La justice « transitionnelle »

26 février 2017

En Colombie, la population a rejeté d’une courte majorité le processus de paix avec les Farc… Au Burundi, les institutions de l’État ont voté le retrait du pays de la Cour pénale internationale…. À La Haye, aux Pays-Bas, la société civile, venue des 4 coins du monde, a monté un procès « d’écocide » contre l’entreprise Monsanto… De quoi ces événements nous parlent-ils ? Processus de paix, justice internationale, procès hors cadre, … autant d’événements qui tentent de proposer une justice réparatrice pour des actes du passé ou en cours, dont la résolution apporterait un frein à la violence subie.

Lorsqu’une guerre civile prend fin, les populations locales tentent de reprendre une vie normale. Si les besoins essentiels sont retrouvés (un toit et de quoi se nourrir), les séquelles de la guerre ne sont pas oubliées pour autant. Comment re-vivre les uns auprès des autres, lorsque l’un a été le meurtrier de l’enfant de l’autre ? Comment oublier les atrocités commises, comment survivre à l’horreur du passé encore terriblement présent ? La paix n’est pas seulement l’arrêt du conflit armé. La paix n’est pas uniquement établie lorsque les armes se taisent. La rancœur, le désir de vengeance, la honte des actes commis, … sont autant de feux qui couvent et risquent de déclencher de nouvelles violences.

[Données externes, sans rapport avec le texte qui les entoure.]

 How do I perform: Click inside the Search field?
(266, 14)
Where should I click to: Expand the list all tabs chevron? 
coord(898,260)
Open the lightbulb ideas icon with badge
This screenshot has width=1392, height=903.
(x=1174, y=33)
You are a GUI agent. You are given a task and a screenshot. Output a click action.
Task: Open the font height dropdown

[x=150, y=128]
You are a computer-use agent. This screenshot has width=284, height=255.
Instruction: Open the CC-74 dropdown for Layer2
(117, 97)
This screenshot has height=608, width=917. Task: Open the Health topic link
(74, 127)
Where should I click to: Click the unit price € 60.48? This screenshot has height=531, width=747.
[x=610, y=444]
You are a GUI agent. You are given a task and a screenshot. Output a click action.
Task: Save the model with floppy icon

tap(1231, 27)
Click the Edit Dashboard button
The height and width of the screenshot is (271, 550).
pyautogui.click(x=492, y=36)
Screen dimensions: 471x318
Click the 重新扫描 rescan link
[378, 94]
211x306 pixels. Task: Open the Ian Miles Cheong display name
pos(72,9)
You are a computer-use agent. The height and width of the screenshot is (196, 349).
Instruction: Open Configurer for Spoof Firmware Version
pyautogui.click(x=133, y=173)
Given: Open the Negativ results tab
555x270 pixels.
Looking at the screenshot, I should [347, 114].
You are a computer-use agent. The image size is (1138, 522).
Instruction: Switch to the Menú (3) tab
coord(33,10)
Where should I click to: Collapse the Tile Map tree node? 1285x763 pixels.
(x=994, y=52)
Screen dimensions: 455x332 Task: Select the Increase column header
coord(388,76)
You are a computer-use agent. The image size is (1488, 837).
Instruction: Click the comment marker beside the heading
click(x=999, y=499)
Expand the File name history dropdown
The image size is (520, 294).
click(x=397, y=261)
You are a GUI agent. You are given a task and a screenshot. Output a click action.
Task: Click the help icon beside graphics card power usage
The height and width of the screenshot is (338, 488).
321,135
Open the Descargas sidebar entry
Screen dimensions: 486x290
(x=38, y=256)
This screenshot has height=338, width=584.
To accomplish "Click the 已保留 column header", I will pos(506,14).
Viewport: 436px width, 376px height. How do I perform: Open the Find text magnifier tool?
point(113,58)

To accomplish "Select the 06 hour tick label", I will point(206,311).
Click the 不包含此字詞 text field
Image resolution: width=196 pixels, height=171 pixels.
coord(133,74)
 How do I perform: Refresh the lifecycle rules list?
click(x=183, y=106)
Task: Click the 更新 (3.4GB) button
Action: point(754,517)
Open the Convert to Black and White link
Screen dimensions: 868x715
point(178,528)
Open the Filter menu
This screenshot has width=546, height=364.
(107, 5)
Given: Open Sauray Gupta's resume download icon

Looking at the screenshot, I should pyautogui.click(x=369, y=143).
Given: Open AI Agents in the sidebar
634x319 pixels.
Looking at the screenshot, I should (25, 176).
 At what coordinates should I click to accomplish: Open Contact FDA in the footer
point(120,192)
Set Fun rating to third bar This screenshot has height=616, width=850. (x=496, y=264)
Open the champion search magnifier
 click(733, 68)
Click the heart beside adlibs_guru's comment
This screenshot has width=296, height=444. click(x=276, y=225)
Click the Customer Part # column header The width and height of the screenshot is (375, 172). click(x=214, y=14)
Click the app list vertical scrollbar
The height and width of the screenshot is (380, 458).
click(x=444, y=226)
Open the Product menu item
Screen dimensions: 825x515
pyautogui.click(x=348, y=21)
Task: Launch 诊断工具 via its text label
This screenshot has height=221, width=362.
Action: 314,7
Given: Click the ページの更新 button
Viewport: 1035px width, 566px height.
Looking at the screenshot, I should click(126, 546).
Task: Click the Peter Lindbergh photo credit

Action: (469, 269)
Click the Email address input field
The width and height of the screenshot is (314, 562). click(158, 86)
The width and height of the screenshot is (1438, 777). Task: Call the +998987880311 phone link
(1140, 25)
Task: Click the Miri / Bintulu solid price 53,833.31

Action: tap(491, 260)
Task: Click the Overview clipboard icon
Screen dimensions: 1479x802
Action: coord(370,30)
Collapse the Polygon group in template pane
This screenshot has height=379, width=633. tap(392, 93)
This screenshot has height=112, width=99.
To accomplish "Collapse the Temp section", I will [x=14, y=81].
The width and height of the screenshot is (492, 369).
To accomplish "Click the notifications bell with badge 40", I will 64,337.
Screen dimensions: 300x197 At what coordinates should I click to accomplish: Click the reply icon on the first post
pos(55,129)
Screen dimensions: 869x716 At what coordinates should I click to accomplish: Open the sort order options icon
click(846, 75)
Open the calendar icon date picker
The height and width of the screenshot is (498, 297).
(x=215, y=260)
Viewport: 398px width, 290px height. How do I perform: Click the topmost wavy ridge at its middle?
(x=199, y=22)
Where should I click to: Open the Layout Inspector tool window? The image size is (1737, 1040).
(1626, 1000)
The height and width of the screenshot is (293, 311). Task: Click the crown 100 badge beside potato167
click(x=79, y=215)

B Deymié, de aumônier général des prisons à la FPF, grand promotteur de la justice restauratrice@ C. Jacon

La paix a besoin de justice pour tenter de limiter l’installation de tabous collectifs ou de silences qui friseraient le négationnisme. La paix a besoin que les actes commis soient identifiés, reconnus et condamnés.
Justice
La justice transitionnelle est - à ce titre - un instrument de paix. Elle peut être mise en œuvre dans le pays lui-même, lorsqu’une certaine confiance est accordée aux acteurs de cette justice (par exemple les commissions « vérité et réconciliation » en Afrique du Sud). Elle peut aussi se mettre en place par des acteurs extérieurs et prendre la forme du Tribunal pénal international. Pour que la paix soit effective, pour qu’elle ne soit en tout cas pas trop fragile, il faut pouvoir combattre l’impunité. Les crimes ne doivent pas restés impunis. D’une manière ou d’une autre, les victimes doivent se sentir reconnues comme telles. Le psalmiste parle de ces situations désastreuses. Il crie son besoin de justice. Il en appelle à Dieu pour que les adversaires ne restent pas impunis. « Des cieux, tu énonces le verdict ; terrifiée, la terre se calme, quand Dieu se lève pour le jugement, pour sauver tous les humbles de la terre. » (Ps 76, 9-10).
Réinsertion
Et, en même temps, les auteurs des actes jugés doivent pouvoir se réinsérer après l’exécution de leur peine (pour les actes les plus graves) ou l’aveu public de leurs méfaits. « Ne te laisse pas vaincre par le mal, mais sois vainqueur du mal par le bien. » (Rm 12,21). À la suite du Christ, l’apôtre Paul invite à une démarche qui brise le cercle infernal de la violence. Il ne s’agit pas de nier ou de fermer les yeux sur le mal mais d’entamer une démarche personnelle qui dépasse le réflexe de la vengeance. Si des formes de justice transitionnelle peuvent aider les ennemis du moment à sortir de la violence, elles aident aussi les croyants à mettre en pratique cette parole biblique de Paul. Mais, plus que la justice transitionnelle, c’est surtout une conversion personnelle qui permettra de vivre cette nouvelle réalité annoncée et vécue par le Christ. Lutter pour que le droit soit accessible à tous, tout en ayant une démarche non violente, étant assurés que Dieu fait « toutes choses nouvelles ».

Anne-Marie Feillens,
pasteur de l'Eglise protestante unie de France, à Orthez.